Here's part two of my tour of the Abydos project's excavation site. I know significantly less about these monuments, so it will just be a few pictures and very brief explanations.

This is a mudbrick funerary chapel. The best explanation I can come up with is it's sort of like gravestones, but without the tombs. There were no people buried here, but rather monuments to specific dead people. None of the monuments are here -- they were all stolen -- so it's just a bunch of constructed holes in the ground.

As more and more important people started to have bigger and bigger monuments erected in their memory, eventually King Ramses II came along and trumped all their little mudbrick structures with his elaborate stone temple, right next door.

This is an engraved stone column from the temple. You might be able to see some of the gold detail still on the column, near the 2 triangular engravings, indicating that it was once painted.

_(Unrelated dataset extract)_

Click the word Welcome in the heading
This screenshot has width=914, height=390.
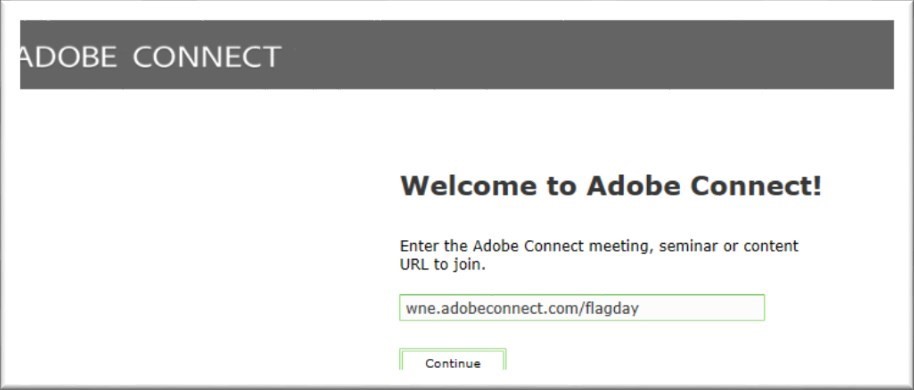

Some heiroglyphics, which I believe spell out the name of King Ramses II, engraved in the stone. The animal figure in the center is a baboon. Here are some details of the heiroglyphics:



And here's a panoramic view of the entire site, with the mudbrick funerary chapel on the left and the stone temple on the right. Click to view the image in closer detail.

1 comment:

Ron Mexico said...

That's amazing. I would love to visit Egypt someday and see all the history.

It's funny...the panoramic view reminds me of similar shots of the Martian surface by a rover. No life visible for miles and such jagged terrain.